Nurses in England, Wales and Northern Ireland have started a nationwide strike in the largest action of its kind in NHS history.
Though staff will continue to provide “life-preserving” and some urgent care, routine surgery and other planned treatment is likely to be disrupted.
The Royal College of Nursing (RCN) said its members had been given no choice after ministers refused to reopen pay talks.
The UK government said the RCN’s 19 per cent pay rise demand was unaffordable.
RCN General Secretary, Pat Cullen, has called on the government to “do the decent thing” and resolve the dispute before the year ends.

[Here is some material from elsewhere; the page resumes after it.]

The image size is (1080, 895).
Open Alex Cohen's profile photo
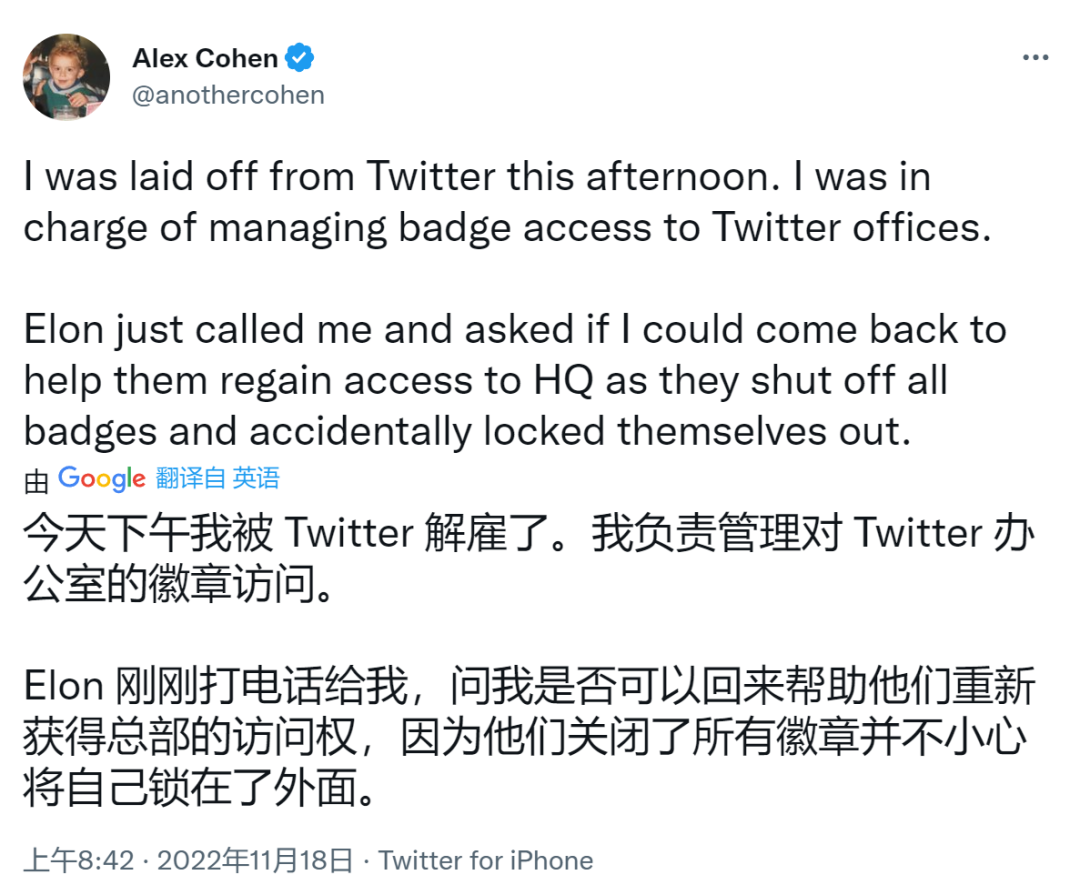(x=66, y=77)
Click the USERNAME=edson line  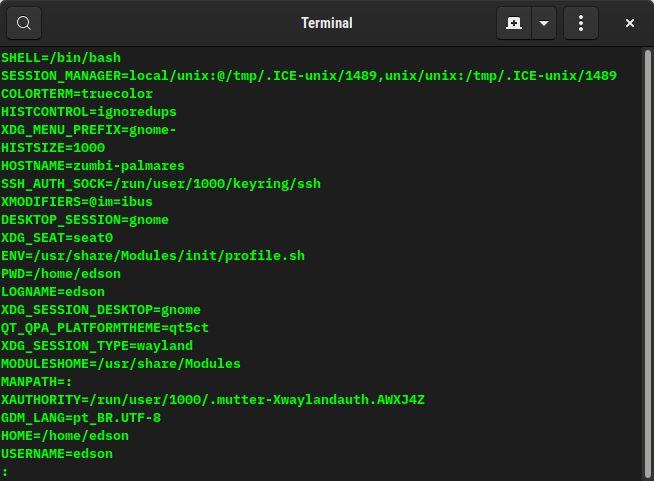[x=57, y=453]
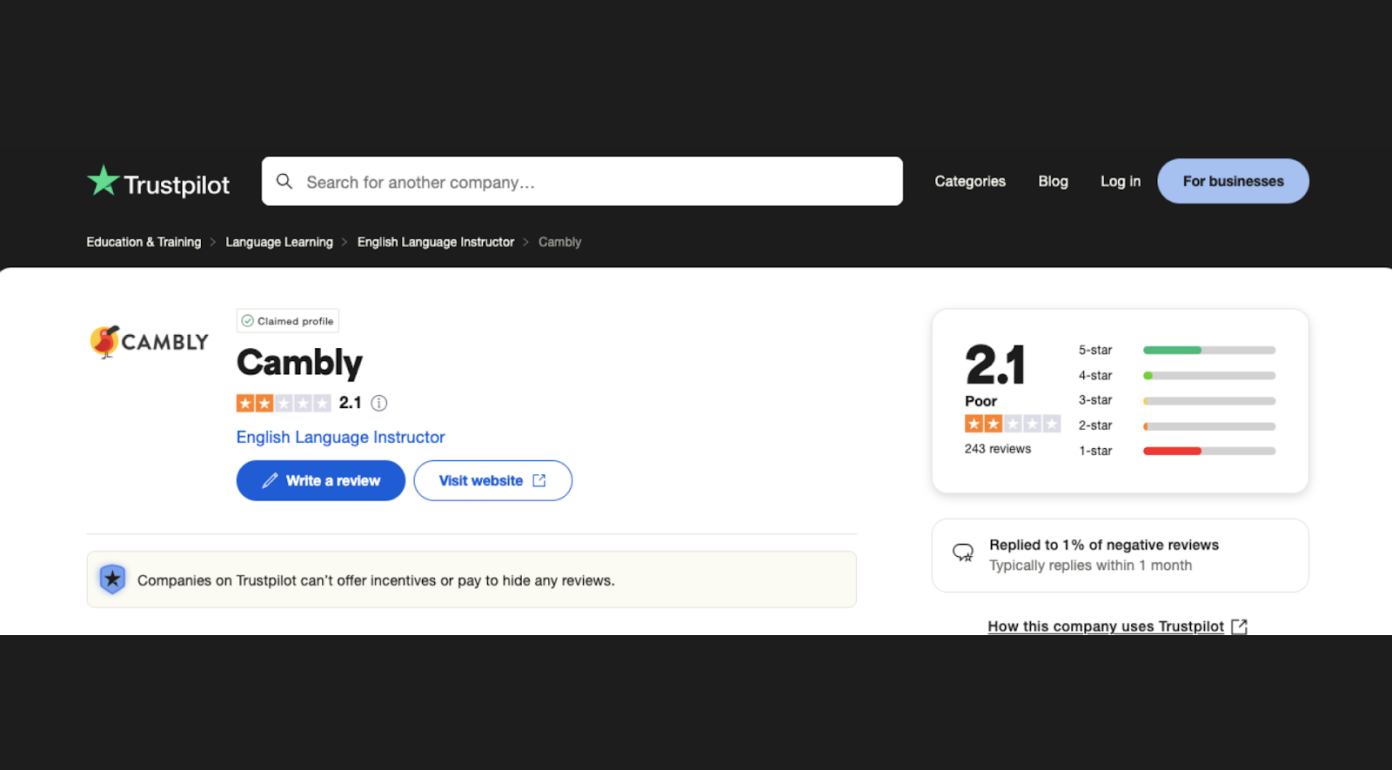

Ms Cullen told BBC Breakfast the strike marked “a tragic day in nursing. We need to stand up for our health service, we need to find a way of addressing those over seven million people that are sitting on waiting lists, and how are we going to do that? By making sure we have got the nurses to look after our patients, not with 50,000 vacant posts, and with it increasing day by day.”
Health Minister Maria Caulfield, a former nurse, accepted “it is difficult” living on a nurse’s wage, but said that a 19% pay rise “is an unrealistic ask”.
The action will involve nurses in around a quarter of hospitals and community teams in England, all health boards in Northern Ireland and all but one in Wales. Nurses are not striking in Scotland.
Under trade union laws, the RCN has to ensure life-preserving care continues during the 12-hour strike.
Chemotherapy and kidney dialysis should run as normal, along with intensive and critical care, children’s accident and emergency and hospital neonatal units, which look after newborn babies.
Beyond that, it will be up to NHS boards and trusts to negotiate services on a local level, with discussions likely to come down to the circumstances of some individual patients.
The biggest impact is likely to be in pre-booked treatment such as hernia repair, hip replacements or outpatient clinics.